■ What needs to be done ■
Go through the entries and copy every one exactly.

■ Materials provided ■
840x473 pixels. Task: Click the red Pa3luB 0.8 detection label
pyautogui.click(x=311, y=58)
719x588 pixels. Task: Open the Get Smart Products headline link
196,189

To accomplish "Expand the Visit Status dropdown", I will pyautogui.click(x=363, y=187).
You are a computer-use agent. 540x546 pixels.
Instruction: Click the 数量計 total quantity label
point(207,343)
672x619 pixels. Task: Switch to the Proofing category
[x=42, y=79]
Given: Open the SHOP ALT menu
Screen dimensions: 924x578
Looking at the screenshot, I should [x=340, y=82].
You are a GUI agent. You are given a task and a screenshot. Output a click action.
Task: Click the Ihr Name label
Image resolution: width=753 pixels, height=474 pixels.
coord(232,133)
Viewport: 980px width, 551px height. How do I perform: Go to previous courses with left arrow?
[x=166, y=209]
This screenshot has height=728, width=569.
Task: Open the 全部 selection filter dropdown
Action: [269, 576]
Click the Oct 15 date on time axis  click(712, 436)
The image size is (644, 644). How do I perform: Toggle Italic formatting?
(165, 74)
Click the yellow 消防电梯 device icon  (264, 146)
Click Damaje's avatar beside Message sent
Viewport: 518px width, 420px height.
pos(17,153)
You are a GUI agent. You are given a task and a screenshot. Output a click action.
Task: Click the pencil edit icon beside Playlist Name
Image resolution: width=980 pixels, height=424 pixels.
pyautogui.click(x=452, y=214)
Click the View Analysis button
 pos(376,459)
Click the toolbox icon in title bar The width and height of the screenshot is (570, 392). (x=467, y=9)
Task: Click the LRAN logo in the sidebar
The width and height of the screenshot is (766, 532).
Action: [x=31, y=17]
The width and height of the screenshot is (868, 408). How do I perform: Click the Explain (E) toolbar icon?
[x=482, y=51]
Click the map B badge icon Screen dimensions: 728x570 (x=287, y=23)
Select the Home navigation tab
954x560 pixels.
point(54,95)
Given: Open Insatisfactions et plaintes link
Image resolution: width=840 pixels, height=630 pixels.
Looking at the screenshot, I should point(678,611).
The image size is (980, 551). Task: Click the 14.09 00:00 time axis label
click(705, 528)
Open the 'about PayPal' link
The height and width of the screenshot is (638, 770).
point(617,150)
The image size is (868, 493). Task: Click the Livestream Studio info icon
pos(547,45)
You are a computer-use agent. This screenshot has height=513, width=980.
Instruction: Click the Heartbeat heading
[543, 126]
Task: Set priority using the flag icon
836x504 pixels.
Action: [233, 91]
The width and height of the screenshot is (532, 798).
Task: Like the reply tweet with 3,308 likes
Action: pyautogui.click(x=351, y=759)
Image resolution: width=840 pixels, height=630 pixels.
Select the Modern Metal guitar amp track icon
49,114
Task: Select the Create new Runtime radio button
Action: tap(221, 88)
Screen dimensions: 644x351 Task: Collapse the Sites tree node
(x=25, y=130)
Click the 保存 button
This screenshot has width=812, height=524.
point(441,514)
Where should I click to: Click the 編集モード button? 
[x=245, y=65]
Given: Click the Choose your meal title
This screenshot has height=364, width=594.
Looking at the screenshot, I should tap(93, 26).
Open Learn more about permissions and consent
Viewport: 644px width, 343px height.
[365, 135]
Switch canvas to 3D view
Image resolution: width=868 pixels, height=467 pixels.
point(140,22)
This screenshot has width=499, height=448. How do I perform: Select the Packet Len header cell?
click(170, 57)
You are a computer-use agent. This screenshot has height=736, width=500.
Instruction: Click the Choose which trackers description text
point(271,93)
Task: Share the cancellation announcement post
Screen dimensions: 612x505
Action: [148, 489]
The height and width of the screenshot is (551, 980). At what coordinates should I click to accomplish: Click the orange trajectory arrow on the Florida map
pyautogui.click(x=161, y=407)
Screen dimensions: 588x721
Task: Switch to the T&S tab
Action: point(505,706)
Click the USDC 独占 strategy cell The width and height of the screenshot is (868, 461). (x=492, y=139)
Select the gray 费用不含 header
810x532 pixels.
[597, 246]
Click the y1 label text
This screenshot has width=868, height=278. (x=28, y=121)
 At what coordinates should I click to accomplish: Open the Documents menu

■ Answer for the task ■
840x473 pixels. Task: Click the red Pa3luB 0.8 detection label
pyautogui.click(x=311, y=58)
719x588 pixels. Task: Open the Get Smart Products headline link
196,189

To accomplish "Expand the Visit Status dropdown", I will pyautogui.click(x=363, y=187).
You are a computer-use agent. 540x546 pixels.
Instruction: Click the 数量計 total quantity label
point(207,343)
672x619 pixels. Task: Switch to the Proofing category
[x=42, y=79]
Given: Open the SHOP ALT menu
Screen dimensions: 924x578
Looking at the screenshot, I should [x=340, y=82].
You are a GUI agent. You are given a task and a screenshot. Output a click action.
Task: Click the Ihr Name label
Image resolution: width=753 pixels, height=474 pixels.
coord(232,133)
Viewport: 980px width, 551px height. How do I perform: Go to previous courses with left arrow?
[x=166, y=209]
This screenshot has height=728, width=569.
Task: Open the 全部 selection filter dropdown
Action: [269, 576]
Click the Oct 15 date on time axis  click(712, 436)
The image size is (644, 644). How do I perform: Toggle Italic formatting?
(165, 74)
Click the yellow 消防电梯 device icon  (264, 146)
Click Damaje's avatar beside Message sent
Viewport: 518px width, 420px height.
pos(17,153)
You are a GUI agent. You are given a task and a screenshot. Output a click action.
Task: Click the pencil edit icon beside Playlist Name
Image resolution: width=980 pixels, height=424 pixels.
pyautogui.click(x=452, y=214)
Click the View Analysis button
 pos(376,459)
Click the toolbox icon in title bar The width and height of the screenshot is (570, 392). (x=467, y=9)
Task: Click the LRAN logo in the sidebar
The width and height of the screenshot is (766, 532).
Action: [x=31, y=17]
The width and height of the screenshot is (868, 408). How do I perform: Click the Explain (E) toolbar icon?
[x=482, y=51]
Click the map B badge icon Screen dimensions: 728x570 (x=287, y=23)
Select the Home navigation tab
954x560 pixels.
point(54,95)
Given: Open Insatisfactions et plaintes link
Image resolution: width=840 pixels, height=630 pixels.
Looking at the screenshot, I should point(678,611).
The image size is (980, 551). Task: Click the 14.09 00:00 time axis label
click(705, 528)
Open the 'about PayPal' link
The height and width of the screenshot is (638, 770).
point(617,150)
The image size is (868, 493). Task: Click the Livestream Studio info icon
pos(547,45)
You are a computer-use agent. This screenshot has height=513, width=980.
Instruction: Click the Heartbeat heading
[543, 126]
Task: Set priority using the flag icon
836x504 pixels.
Action: [233, 91]
The width and height of the screenshot is (532, 798).
Task: Like the reply tweet with 3,308 likes
Action: pyautogui.click(x=351, y=759)
Image resolution: width=840 pixels, height=630 pixels.
Select the Modern Metal guitar amp track icon
49,114
Task: Select the Create new Runtime radio button
Action: tap(221, 88)
Screen dimensions: 644x351 Task: Collapse the Sites tree node
(x=25, y=130)
Click the 保存 button
This screenshot has width=812, height=524.
point(441,514)
Where should I click to: Click the 編集モード button? 
[x=245, y=65]
Given: Click the Choose your meal title
This screenshot has height=364, width=594.
Looking at the screenshot, I should tap(93, 26).
Open Learn more about permissions and consent
Viewport: 644px width, 343px height.
[365, 135]
Switch canvas to 3D view
Image resolution: width=868 pixels, height=467 pixels.
point(140,22)
This screenshot has width=499, height=448. How do I perform: Select the Packet Len header cell?
click(170, 57)
You are a computer-use agent. This screenshot has height=736, width=500.
Instruction: Click the Choose which trackers description text
point(271,93)
Task: Share the cancellation announcement post
Screen dimensions: 612x505
Action: [148, 489]
The height and width of the screenshot is (551, 980). At what coordinates should I click to accomplish: Click the orange trajectory arrow on the Florida map
pyautogui.click(x=161, y=407)
Screen dimensions: 588x721
Task: Switch to the T&S tab
Action: point(505,706)
Click the USDC 独占 strategy cell The width and height of the screenshot is (868, 461). (x=492, y=139)
Select the gray 费用不含 header
810x532 pixels.
[597, 246]
Click the y1 label text
This screenshot has width=868, height=278. (x=28, y=121)
 At what coordinates should I click to accomplish: Open the Documents menu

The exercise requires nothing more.